Exercise prompt:
When copying the records below, omit any image and print everything else exactly.

########

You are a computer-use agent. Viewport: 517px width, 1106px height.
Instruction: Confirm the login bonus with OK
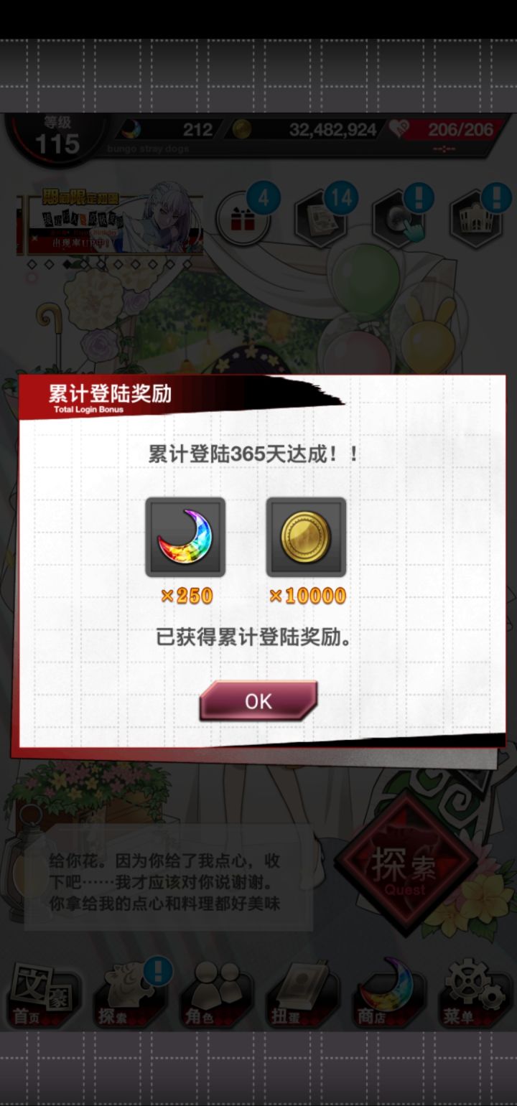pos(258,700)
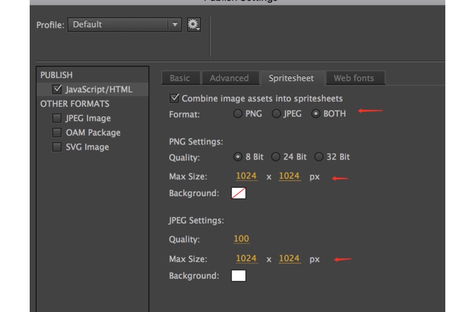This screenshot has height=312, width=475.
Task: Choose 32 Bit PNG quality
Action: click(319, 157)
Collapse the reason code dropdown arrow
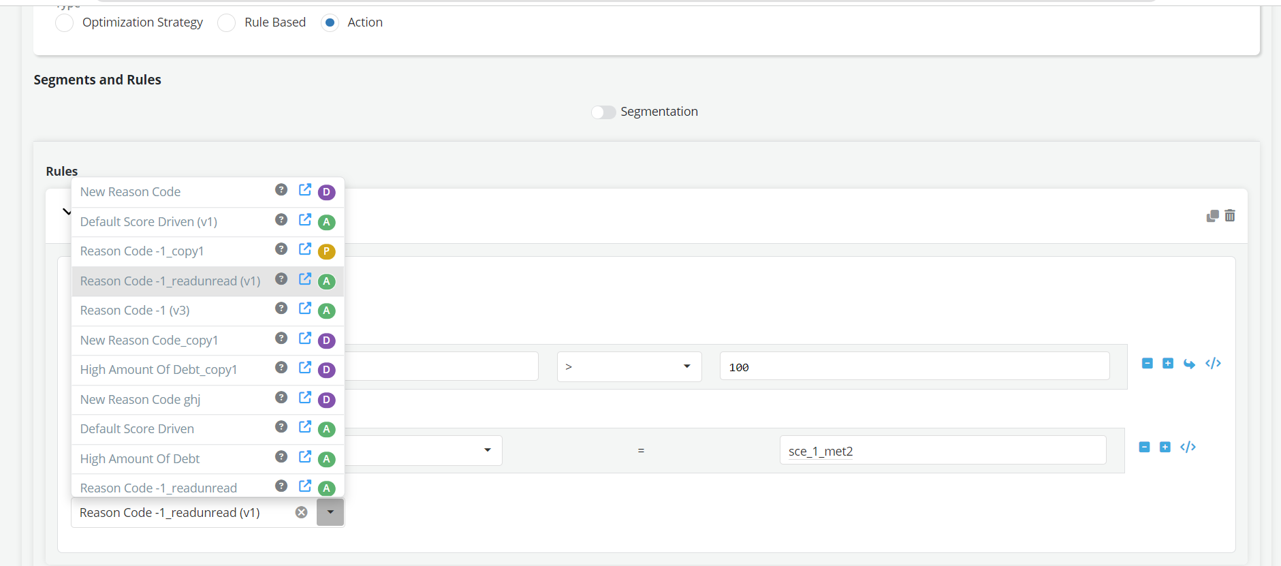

########

Task result:
You are a computer-use agent. Viewport: 517px width, 1106px height.
Instruction: Confirm the login bonus with OK
pos(258,700)
This screenshot has height=312, width=475.
Task: Choose 32 Bit PNG quality
Action: click(319, 157)
Collapse the reason code dropdown arrow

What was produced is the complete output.